#### [To do]
Find every line in the entries below that contains the string "pixels" and copy each of those lines in full.

#### [Dataset content]
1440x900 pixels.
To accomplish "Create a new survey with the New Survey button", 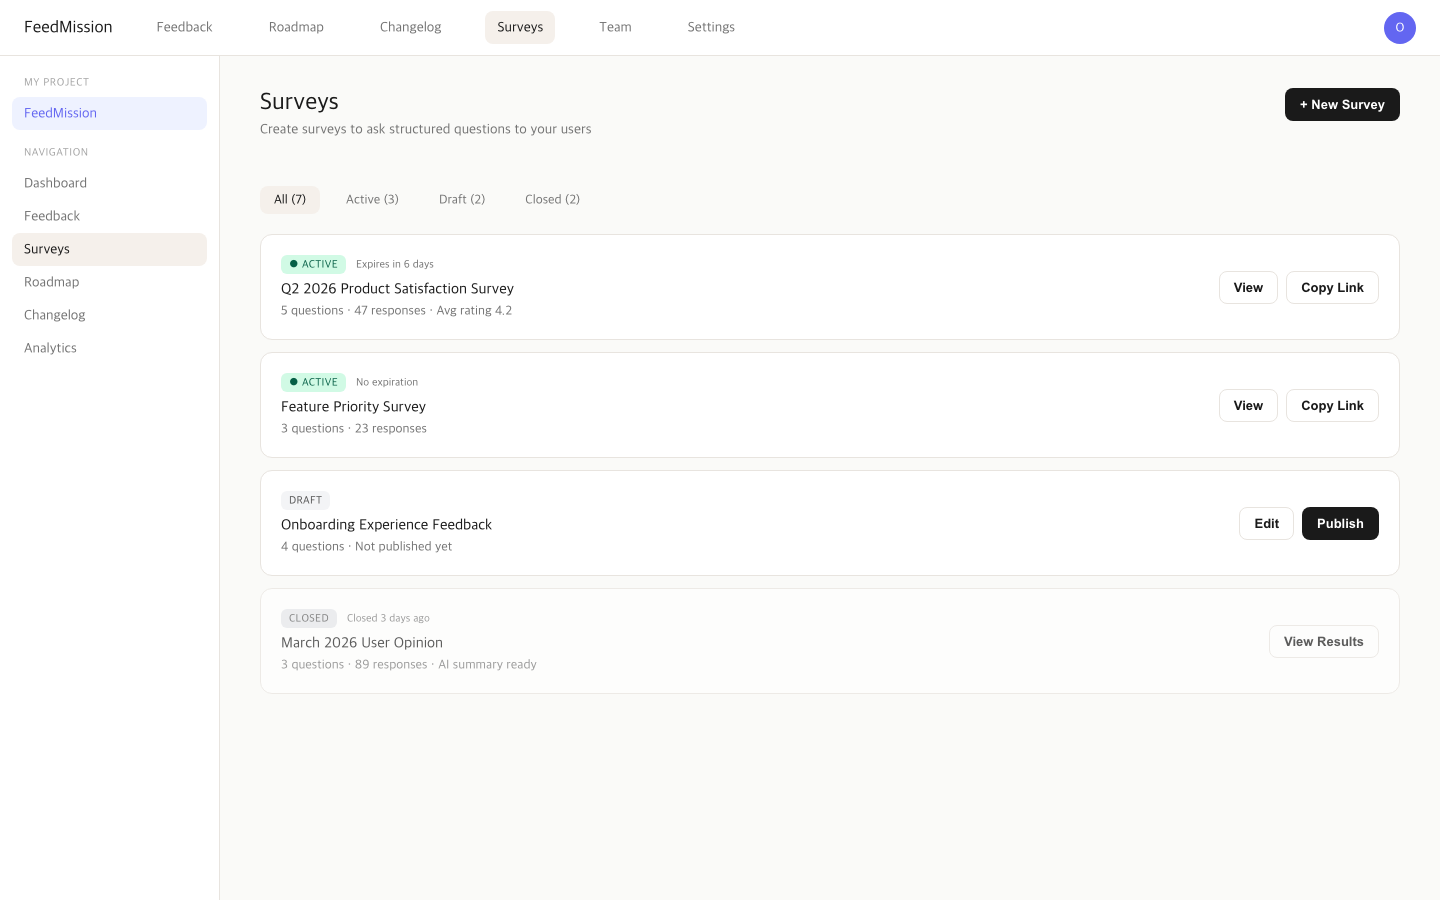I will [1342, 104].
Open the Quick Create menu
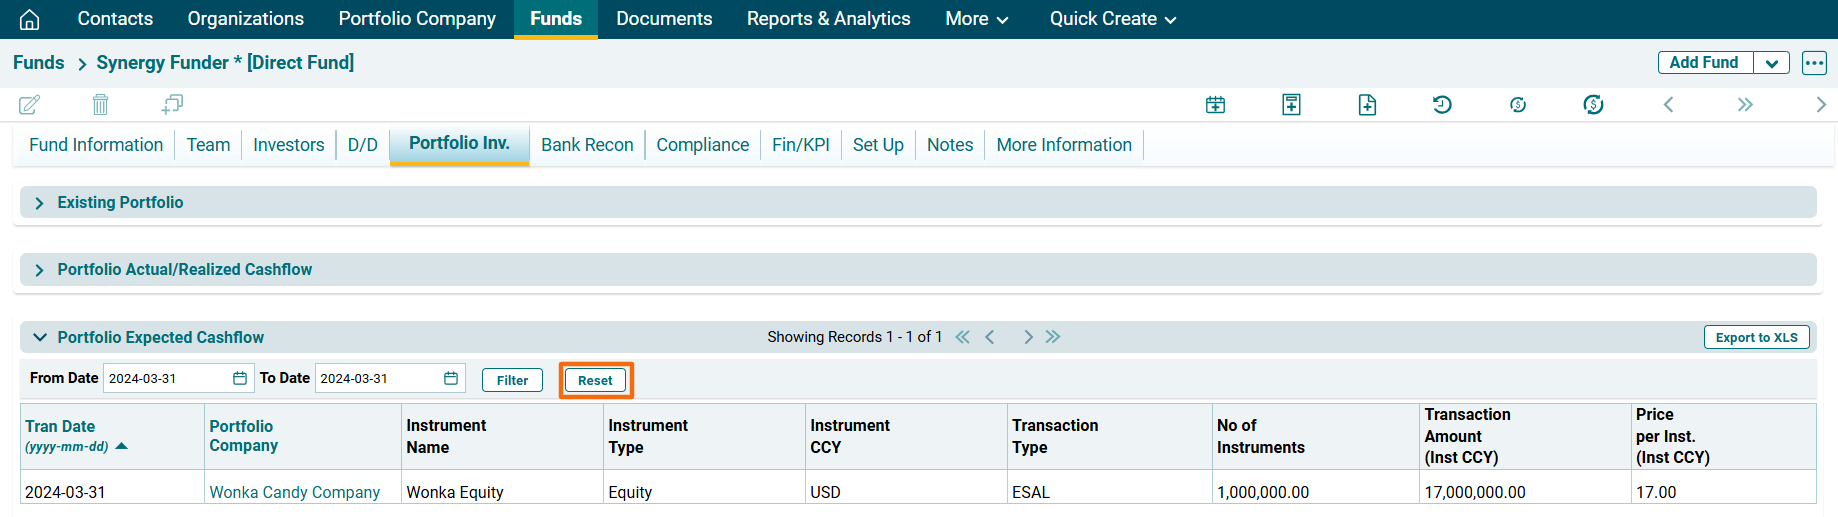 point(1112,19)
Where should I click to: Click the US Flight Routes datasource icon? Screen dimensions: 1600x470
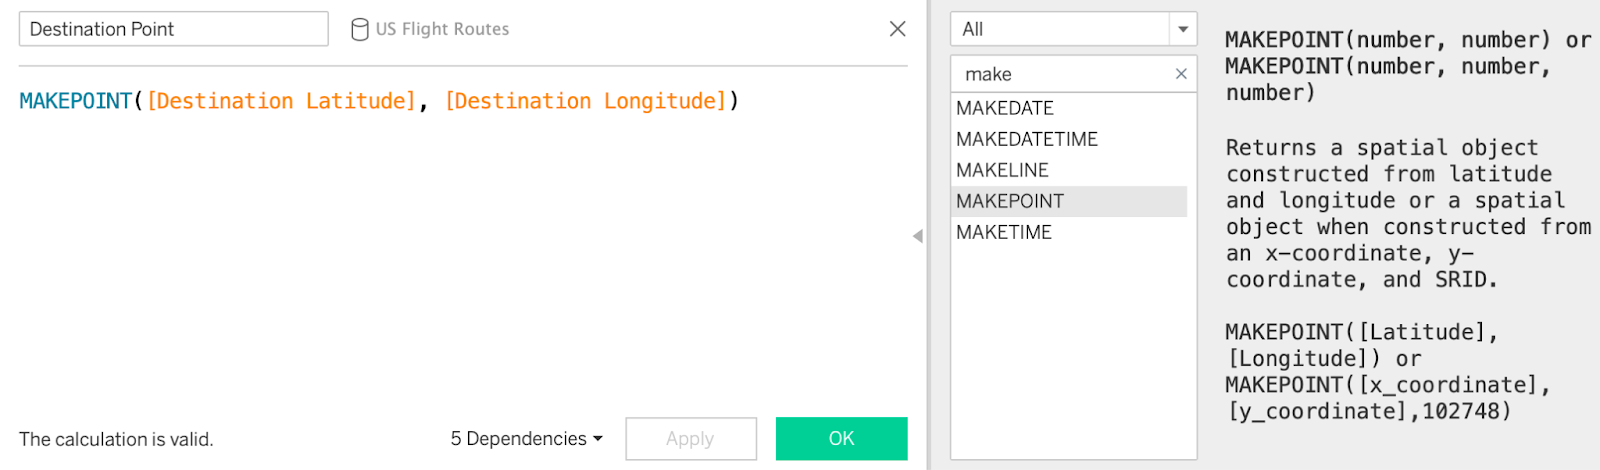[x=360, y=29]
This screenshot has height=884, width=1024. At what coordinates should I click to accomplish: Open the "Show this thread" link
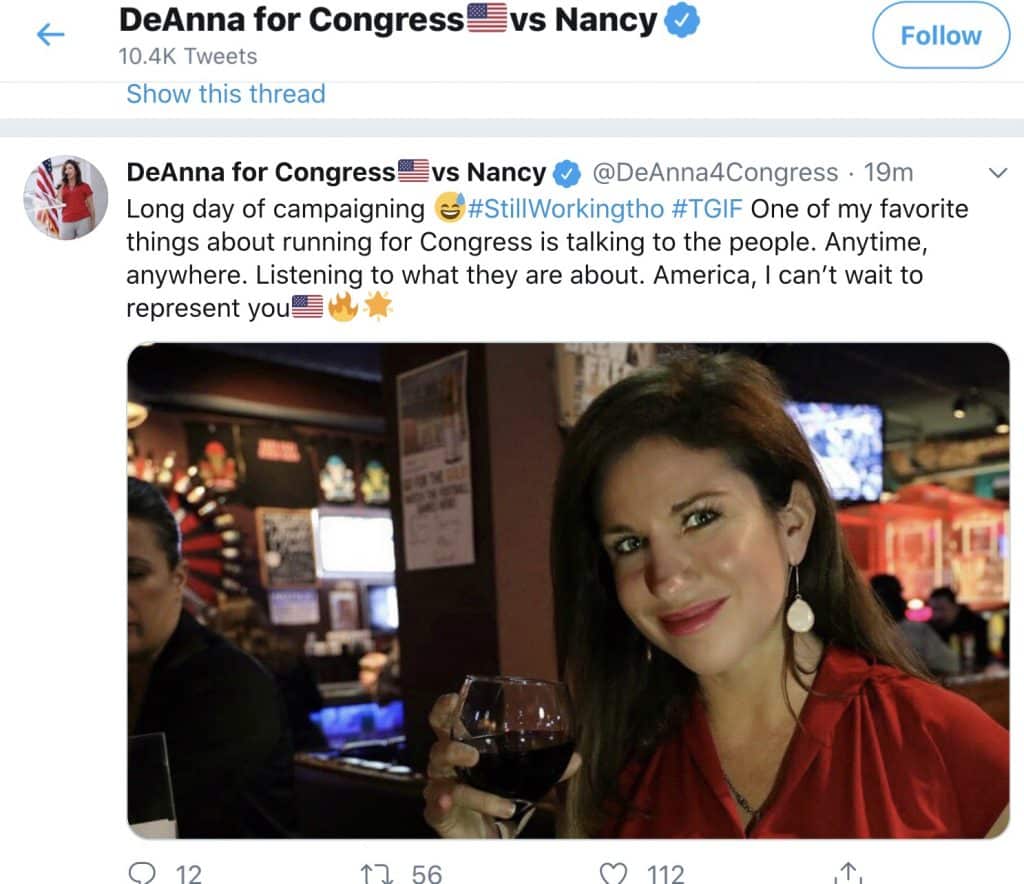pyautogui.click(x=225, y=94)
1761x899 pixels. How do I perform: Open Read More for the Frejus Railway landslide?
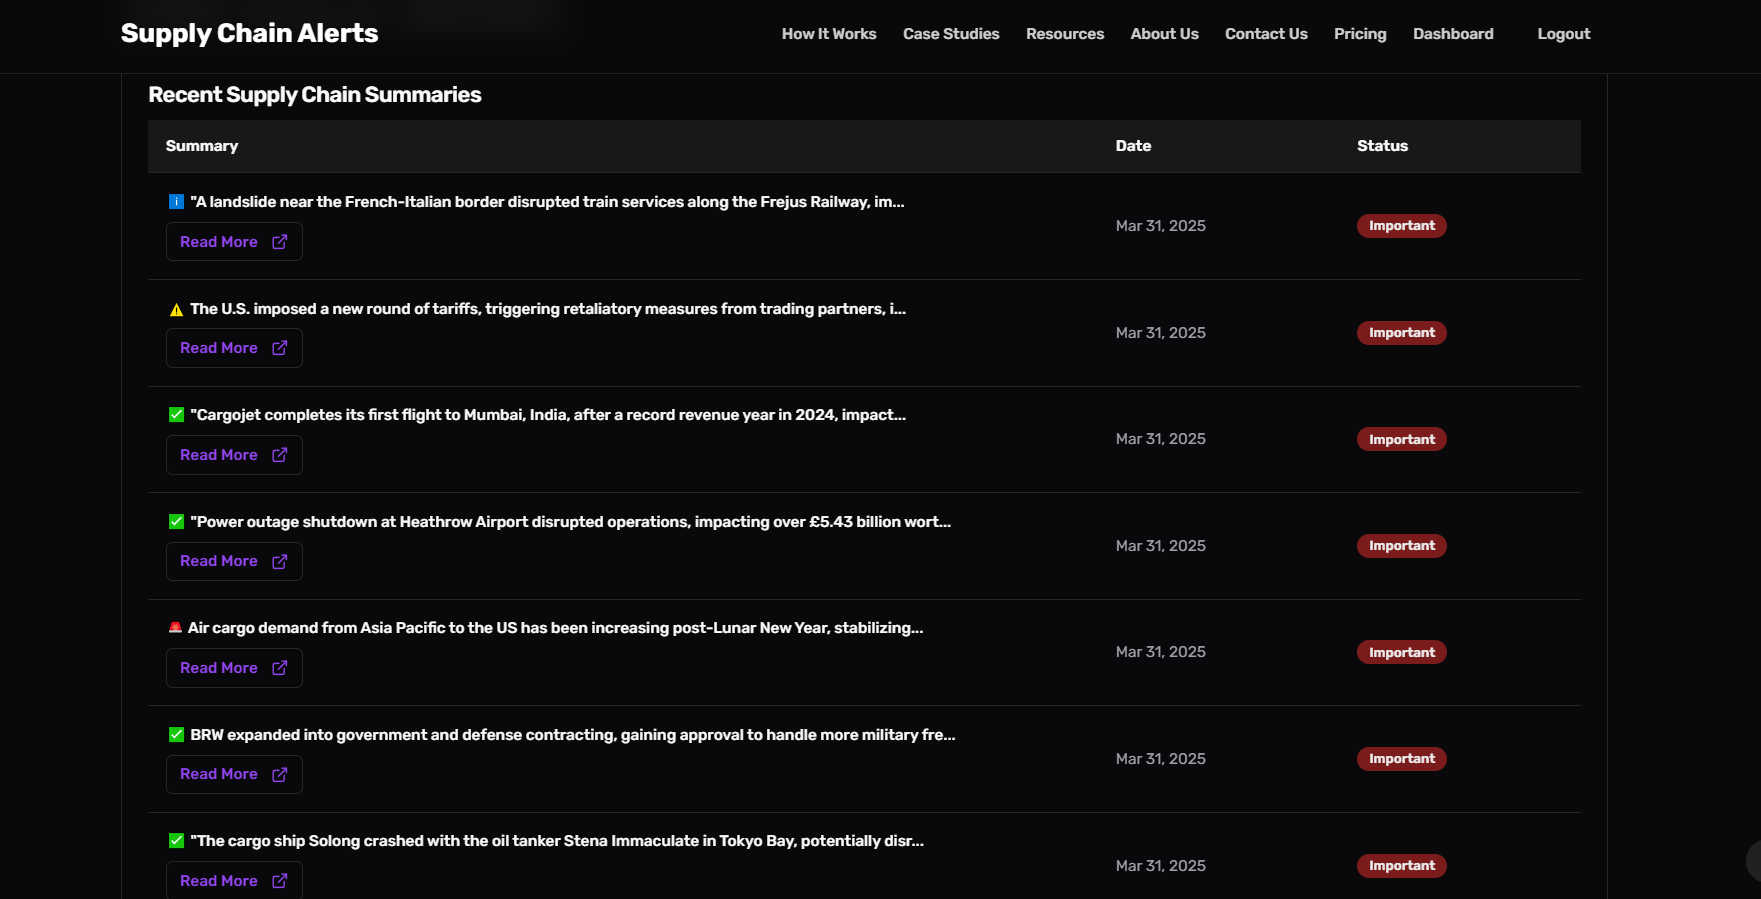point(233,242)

#### [Written response]
1440x900 pixels.
1761x899 pixels. How do I perform: Open Read More for the Frejus Railway landslide?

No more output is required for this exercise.